Byzantine Reality

Searching for Byzantine failures in the world around us

Cloud Computing

So it seems all the buzz in the distributed computing world is all about the magical realm of “Cloud Computing”. Everyone seems to have a different definition of what Cloud Computing is though, so for the purposes of this post, we’ll define it as follows:

Cloud Computing: Doing important work using resources that do not physically belong to you.

This definition is just vague enough to encapsulate the various “areas” of cloud computing that people talk about and just precise enough to note that the resources you use here tend to be virtualized in data centers (or even in virtual data centers).

Now that we’ve got the necessities out of the way, let’s look at a few providers of Cloud Computing services: Amazon3teraRightScale, and Google.

Amazon provides the basic underlying infrastructure that can be used on its own or with help from the guys and gals at 3tera and RightScale. Their EC2 (Elastic Compute Cloud) and S3 (Simple Storage Service) allow a developer to acquisition an arbitrary number of virtualized hosts to work together. If one host goes down, it’s not a problem since another virtualized instance can be fired up to take its place. They’ve also got “Availability Zones” that essentially turn your app into a super-reliable app across multiple virtual data centers. But as this technology has seen the most press out of everything we’ll be talking about, I don’t think this warrants more attention.

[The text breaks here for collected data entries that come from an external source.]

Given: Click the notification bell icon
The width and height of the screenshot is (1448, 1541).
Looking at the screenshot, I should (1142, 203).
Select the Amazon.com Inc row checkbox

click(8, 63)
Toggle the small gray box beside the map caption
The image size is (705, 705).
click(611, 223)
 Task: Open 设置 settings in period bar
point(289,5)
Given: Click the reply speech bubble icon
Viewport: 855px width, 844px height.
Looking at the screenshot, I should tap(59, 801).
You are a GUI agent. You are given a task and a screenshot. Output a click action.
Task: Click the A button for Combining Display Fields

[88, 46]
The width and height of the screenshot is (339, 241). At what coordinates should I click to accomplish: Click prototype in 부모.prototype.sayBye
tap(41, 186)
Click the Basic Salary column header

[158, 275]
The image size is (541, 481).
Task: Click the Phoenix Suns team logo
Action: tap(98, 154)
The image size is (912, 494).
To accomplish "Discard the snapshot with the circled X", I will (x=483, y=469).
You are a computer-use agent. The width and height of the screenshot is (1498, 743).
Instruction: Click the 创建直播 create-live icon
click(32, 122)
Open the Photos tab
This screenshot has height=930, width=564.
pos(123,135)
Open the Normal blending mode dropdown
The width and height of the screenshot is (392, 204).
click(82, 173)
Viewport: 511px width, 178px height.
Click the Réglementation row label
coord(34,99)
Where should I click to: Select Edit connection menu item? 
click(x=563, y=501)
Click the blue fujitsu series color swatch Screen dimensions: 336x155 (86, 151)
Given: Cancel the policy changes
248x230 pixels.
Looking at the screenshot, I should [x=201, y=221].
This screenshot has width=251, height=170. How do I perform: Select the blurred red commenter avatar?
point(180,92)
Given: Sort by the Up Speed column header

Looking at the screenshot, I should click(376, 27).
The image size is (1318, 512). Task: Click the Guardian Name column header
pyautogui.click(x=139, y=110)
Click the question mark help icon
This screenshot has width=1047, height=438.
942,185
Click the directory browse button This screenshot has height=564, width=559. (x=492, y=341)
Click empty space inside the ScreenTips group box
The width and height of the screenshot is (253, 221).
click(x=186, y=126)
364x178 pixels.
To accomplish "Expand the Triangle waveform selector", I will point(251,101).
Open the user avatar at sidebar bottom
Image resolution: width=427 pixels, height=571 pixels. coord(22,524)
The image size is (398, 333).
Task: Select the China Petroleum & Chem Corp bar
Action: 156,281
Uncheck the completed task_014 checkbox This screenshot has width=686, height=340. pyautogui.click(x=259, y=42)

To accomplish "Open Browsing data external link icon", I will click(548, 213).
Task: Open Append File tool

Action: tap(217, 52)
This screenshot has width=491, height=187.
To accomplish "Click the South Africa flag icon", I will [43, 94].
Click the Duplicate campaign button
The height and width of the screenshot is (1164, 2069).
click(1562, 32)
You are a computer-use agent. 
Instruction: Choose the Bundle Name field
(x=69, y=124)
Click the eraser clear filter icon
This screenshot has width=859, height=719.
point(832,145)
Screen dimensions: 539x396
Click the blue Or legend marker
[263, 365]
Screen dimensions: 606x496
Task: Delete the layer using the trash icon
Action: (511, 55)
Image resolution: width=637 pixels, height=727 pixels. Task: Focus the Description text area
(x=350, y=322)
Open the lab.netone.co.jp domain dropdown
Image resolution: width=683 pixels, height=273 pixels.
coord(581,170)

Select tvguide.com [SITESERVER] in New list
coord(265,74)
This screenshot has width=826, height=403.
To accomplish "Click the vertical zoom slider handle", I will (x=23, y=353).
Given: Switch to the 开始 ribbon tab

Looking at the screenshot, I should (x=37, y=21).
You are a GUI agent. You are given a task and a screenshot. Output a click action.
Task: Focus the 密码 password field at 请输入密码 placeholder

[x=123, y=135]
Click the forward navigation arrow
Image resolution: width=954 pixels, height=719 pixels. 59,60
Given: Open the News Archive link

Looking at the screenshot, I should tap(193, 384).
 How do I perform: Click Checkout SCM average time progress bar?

3tera provides an application that can run in your web browser called AppLogic that provides a beautiful front-end to services such as Amazon EC2. It resembles a flowchart style program (think Microsoft Visio, Dia, or OmniGraffle) that developers use to “hook up” various applications with arrows to represent some sort of communication. The demo shows a LAMP-like setup wherein the developers set up a load balancer, some web servers, SANs, and a MySQL DB. The main reason that this looks like it works so seamlessly is because the domain appears to be so limited (in the grand scheme of programming). AppLogic seems to be geared at web applications, and if that’s what you’re doing, AppLogic looks amazing. They claim in the demo that developers need about three weeks to get a good handle on the software, which isn’t bad at all for writing highly reliable, scalable web apps.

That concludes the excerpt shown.